* _Problem to work on_: Output the entries exactly.

(Data to use begins)

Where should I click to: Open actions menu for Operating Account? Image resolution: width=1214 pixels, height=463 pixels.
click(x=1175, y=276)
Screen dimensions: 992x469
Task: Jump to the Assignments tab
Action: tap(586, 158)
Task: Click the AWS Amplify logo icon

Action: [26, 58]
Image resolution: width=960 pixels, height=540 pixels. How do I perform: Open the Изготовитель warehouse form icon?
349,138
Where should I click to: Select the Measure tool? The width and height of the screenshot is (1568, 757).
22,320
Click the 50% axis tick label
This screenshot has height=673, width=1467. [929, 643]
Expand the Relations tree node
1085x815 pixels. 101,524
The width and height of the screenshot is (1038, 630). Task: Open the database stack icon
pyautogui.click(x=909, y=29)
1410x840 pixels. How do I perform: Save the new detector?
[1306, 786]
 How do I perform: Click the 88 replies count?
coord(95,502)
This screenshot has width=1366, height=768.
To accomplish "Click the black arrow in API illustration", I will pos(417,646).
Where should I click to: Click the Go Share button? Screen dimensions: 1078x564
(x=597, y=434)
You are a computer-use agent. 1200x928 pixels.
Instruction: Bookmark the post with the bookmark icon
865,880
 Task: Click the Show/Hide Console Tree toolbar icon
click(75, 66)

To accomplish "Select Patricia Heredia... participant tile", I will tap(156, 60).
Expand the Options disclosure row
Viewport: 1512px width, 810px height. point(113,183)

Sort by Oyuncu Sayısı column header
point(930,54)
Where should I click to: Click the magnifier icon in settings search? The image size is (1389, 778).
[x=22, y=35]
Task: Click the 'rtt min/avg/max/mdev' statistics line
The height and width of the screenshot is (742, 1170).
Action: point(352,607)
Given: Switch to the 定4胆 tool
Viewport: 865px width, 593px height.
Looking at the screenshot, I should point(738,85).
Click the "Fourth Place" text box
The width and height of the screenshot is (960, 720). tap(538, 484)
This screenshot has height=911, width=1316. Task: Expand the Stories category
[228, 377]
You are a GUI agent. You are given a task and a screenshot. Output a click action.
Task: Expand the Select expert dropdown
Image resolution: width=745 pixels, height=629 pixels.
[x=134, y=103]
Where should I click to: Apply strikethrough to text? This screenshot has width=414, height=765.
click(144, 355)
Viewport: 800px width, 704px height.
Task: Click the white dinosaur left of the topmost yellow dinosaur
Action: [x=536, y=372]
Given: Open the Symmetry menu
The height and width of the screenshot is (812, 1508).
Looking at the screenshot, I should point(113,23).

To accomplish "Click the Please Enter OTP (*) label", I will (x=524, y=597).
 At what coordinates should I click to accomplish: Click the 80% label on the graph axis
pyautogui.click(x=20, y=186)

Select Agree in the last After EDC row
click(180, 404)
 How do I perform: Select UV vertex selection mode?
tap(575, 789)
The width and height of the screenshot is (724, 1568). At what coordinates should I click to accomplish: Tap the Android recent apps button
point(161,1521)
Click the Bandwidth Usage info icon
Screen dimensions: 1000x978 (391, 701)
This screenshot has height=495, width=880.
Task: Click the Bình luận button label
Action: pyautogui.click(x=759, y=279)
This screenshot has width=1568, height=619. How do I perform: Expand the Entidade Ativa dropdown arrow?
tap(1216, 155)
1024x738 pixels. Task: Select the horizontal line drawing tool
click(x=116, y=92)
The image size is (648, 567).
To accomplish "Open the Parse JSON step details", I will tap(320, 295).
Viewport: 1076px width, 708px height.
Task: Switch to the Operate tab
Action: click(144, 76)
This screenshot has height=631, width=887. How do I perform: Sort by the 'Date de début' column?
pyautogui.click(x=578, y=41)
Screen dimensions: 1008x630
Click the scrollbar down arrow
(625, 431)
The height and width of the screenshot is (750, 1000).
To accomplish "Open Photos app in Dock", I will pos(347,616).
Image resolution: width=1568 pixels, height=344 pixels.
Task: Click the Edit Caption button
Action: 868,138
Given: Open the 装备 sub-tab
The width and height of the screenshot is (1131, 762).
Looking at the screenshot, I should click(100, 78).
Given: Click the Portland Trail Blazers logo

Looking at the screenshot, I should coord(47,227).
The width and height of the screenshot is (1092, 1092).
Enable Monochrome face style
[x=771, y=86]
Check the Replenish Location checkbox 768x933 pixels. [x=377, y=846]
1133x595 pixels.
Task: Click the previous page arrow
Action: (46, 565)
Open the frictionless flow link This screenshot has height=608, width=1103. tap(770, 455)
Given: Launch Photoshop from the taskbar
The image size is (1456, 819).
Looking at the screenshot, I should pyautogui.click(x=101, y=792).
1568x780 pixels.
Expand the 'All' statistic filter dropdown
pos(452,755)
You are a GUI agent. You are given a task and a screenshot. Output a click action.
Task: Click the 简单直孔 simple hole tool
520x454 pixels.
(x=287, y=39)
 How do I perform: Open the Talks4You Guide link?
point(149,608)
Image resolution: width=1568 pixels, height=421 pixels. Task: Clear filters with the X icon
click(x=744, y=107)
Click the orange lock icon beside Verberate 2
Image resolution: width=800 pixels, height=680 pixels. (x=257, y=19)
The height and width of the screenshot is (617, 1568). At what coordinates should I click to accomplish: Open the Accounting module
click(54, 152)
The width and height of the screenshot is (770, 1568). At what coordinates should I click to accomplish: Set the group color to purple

(Data to use ends)

* _Your response_:
Where should I click to: Open actions menu for Operating Account? Image resolution: width=1214 pixels, height=463 pixels.
click(x=1175, y=276)
Screen dimensions: 992x469
Task: Jump to the Assignments tab
Action: tap(586, 158)
Task: Click the AWS Amplify logo icon

Action: [26, 58]
Image resolution: width=960 pixels, height=540 pixels. How do I perform: Open the Изготовитель warehouse form icon?
349,138
Where should I click to: Select the Measure tool? The width and height of the screenshot is (1568, 757).
22,320
Click the 50% axis tick label
This screenshot has height=673, width=1467. [929, 643]
Expand the Relations tree node
1085x815 pixels. 101,524
The width and height of the screenshot is (1038, 630). Task: Open the database stack icon
pyautogui.click(x=909, y=29)
1410x840 pixels. How do I perform: Save the new detector?
[1306, 786]
 How do I perform: Click the 88 replies count?
coord(95,502)
This screenshot has width=1366, height=768.
To accomplish "Click the black arrow in API illustration", I will pos(417,646).
Where should I click to: Click the Go Share button? Screen dimensions: 1078x564
(x=597, y=434)
You are a computer-use agent. 1200x928 pixels.
Instruction: Bookmark the post with the bookmark icon
865,880
 Task: Click the Show/Hide Console Tree toolbar icon
click(75, 66)

To accomplish "Select Patricia Heredia... participant tile", I will tap(156, 60).
Expand the Options disclosure row
Viewport: 1512px width, 810px height. point(113,183)

Sort by Oyuncu Sayısı column header
point(930,54)
Where should I click to: Click the magnifier icon in settings search? The image size is (1389, 778).
[x=22, y=35]
Task: Click the 'rtt min/avg/max/mdev' statistics line
The height and width of the screenshot is (742, 1170).
Action: point(352,607)
Given: Switch to the 定4胆 tool
Viewport: 865px width, 593px height.
Looking at the screenshot, I should point(738,85).
Click the "Fourth Place" text box
The width and height of the screenshot is (960, 720). tap(538, 484)
This screenshot has height=911, width=1316. Task: Expand the Stories category
[228, 377]
You are a GUI agent. You are given a task and a screenshot. Output a click action.
Task: Expand the Select expert dropdown
Image resolution: width=745 pixels, height=629 pixels.
[x=134, y=103]
Where should I click to: Apply strikethrough to text? This screenshot has width=414, height=765.
click(144, 355)
Viewport: 800px width, 704px height.
Task: Click the white dinosaur left of the topmost yellow dinosaur
Action: [x=536, y=372]
Given: Open the Symmetry menu
The height and width of the screenshot is (812, 1508).
Looking at the screenshot, I should point(113,23).

To accomplish "Click the Please Enter OTP (*) label", I will (x=524, y=597).
 At what coordinates should I click to accomplish: Click the 80% label on the graph axis
pyautogui.click(x=20, y=186)

Select Agree in the last After EDC row
click(180, 404)
 How do I perform: Select UV vertex selection mode?
tap(575, 789)
The width and height of the screenshot is (724, 1568). At what coordinates should I click to accomplish: Tap the Android recent apps button
point(161,1521)
Click the Bandwidth Usage info icon
Screen dimensions: 1000x978 (391, 701)
This screenshot has height=495, width=880.
Task: Click the Bình luận button label
Action: pyautogui.click(x=759, y=279)
This screenshot has width=1568, height=619. How do I perform: Expand the Entidade Ativa dropdown arrow?
tap(1216, 155)
1024x738 pixels. Task: Select the horizontal line drawing tool
click(x=116, y=92)
The image size is (648, 567).
To accomplish "Open the Parse JSON step details", I will tap(320, 295).
Viewport: 1076px width, 708px height.
Task: Switch to the Operate tab
Action: click(144, 76)
This screenshot has height=631, width=887. How do I perform: Sort by the 'Date de début' column?
pyautogui.click(x=578, y=41)
Screen dimensions: 1008x630
Click the scrollbar down arrow
(625, 431)
The height and width of the screenshot is (750, 1000).
To accomplish "Open Photos app in Dock", I will pos(347,616).
Image resolution: width=1568 pixels, height=344 pixels.
Task: Click the Edit Caption button
Action: 868,138
Given: Open the 装备 sub-tab
The width and height of the screenshot is (1131, 762).
Looking at the screenshot, I should click(100, 78).
Given: Click the Portland Trail Blazers logo

Looking at the screenshot, I should coord(47,227).
The width and height of the screenshot is (1092, 1092).
Enable Monochrome face style
[x=771, y=86]
Check the Replenish Location checkbox 768x933 pixels. [x=377, y=846]
1133x595 pixels.
Task: Click the previous page arrow
Action: (46, 565)
Open the frictionless flow link This screenshot has height=608, width=1103. tap(770, 455)
Given: Launch Photoshop from the taskbar
The image size is (1456, 819).
Looking at the screenshot, I should pyautogui.click(x=101, y=792).
1568x780 pixels.
Expand the 'All' statistic filter dropdown
pos(452,755)
You are a GUI agent. You are given a task and a screenshot. Output a click action.
Task: Click the 简单直孔 simple hole tool
520x454 pixels.
(x=287, y=39)
 How do I perform: Open the Talks4You Guide link?
point(149,608)
Image resolution: width=1568 pixels, height=421 pixels. Task: Clear filters with the X icon
click(x=744, y=107)
Click the orange lock icon beside Verberate 2
Image resolution: width=800 pixels, height=680 pixels. (x=257, y=19)
The height and width of the screenshot is (617, 1568). At what coordinates should I click to accomplish: Open the Accounting module
click(54, 152)
The width and height of the screenshot is (770, 1568). At what coordinates should I click to accomplish: Set the group color to purple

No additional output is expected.